* **EXERCISE REQUIREMENTS**
A word-for-word transcription of the records is required.

* **Stored records**
········
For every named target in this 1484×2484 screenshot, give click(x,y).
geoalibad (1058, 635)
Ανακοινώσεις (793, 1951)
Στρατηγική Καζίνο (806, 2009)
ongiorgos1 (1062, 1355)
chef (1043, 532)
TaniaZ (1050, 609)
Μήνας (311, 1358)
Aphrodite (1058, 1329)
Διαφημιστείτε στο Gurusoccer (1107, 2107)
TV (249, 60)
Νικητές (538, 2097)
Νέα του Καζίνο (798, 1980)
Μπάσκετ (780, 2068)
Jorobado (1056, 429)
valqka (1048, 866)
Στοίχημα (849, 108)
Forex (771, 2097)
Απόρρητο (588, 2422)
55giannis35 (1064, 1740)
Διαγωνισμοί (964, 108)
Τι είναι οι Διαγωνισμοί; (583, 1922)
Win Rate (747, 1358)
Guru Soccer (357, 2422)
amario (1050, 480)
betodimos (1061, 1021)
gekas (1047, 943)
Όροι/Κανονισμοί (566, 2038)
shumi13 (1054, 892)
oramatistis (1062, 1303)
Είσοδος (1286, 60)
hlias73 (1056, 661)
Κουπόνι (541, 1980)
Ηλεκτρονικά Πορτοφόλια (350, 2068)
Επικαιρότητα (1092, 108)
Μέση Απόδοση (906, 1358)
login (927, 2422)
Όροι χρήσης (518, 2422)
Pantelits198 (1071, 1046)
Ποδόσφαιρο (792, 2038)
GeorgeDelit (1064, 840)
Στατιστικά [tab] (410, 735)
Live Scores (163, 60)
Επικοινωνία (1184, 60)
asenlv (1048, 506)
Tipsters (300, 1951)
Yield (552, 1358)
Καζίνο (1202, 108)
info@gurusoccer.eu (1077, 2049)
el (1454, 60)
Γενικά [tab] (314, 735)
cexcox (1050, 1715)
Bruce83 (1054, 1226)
········
* **EXPECTED ANSWER**
For every named target in this 1484×2484 screenshot, give click(x,y).
geoalibad (1058, 635)
Ανακοινώσεις (793, 1951)
Στρατηγική Καζίνο (806, 2009)
ongiorgos1 (1062, 1355)
chef (1043, 532)
TaniaZ (1050, 609)
Μήνας (311, 1358)
Aphrodite (1058, 1329)
Διαφημιστείτε στο Gurusoccer (1107, 2107)
TV (249, 60)
Νικητές (538, 2097)
Νέα του Καζίνο (798, 1980)
Μπάσκετ (780, 2068)
Jorobado (1056, 429)
valqka (1048, 866)
Στοίχημα (849, 108)
Forex (771, 2097)
Απόρρητο (588, 2422)
55giannis35 (1064, 1740)
Διαγωνισμοί (964, 108)
Τι είναι οι Διαγωνισμοί; (583, 1922)
Win Rate (747, 1358)
Guru Soccer (357, 2422)
amario (1050, 480)
betodimos (1061, 1021)
gekas (1047, 943)
Όροι/Κανονισμοί (566, 2038)
shumi13 (1054, 892)
oramatistis (1062, 1303)
Είσοδος (1286, 60)
hlias73 (1056, 661)
Κουπόνι (541, 1980)
Ηλεκτρονικά Πορτοφόλια (350, 2068)
Επικαιρότητα (1092, 108)
Μέση Απόδοση (906, 1358)
login (927, 2422)
Όροι χρήσης (518, 2422)
Pantelits198 (1071, 1046)
Ποδόσφαιρο (792, 2038)
GeorgeDelit (1064, 840)
Στατιστικά [tab] (410, 735)
Live Scores (163, 60)
Επικοινωνία (1184, 60)
asenlv (1048, 506)
Tipsters (300, 1951)
Yield (552, 1358)
Καζίνο (1202, 108)
info@gurusoccer.eu (1077, 2049)
el (1454, 60)
Γενικά [tab] (314, 735)
cexcox (1050, 1715)
Bruce83 (1054, 1226)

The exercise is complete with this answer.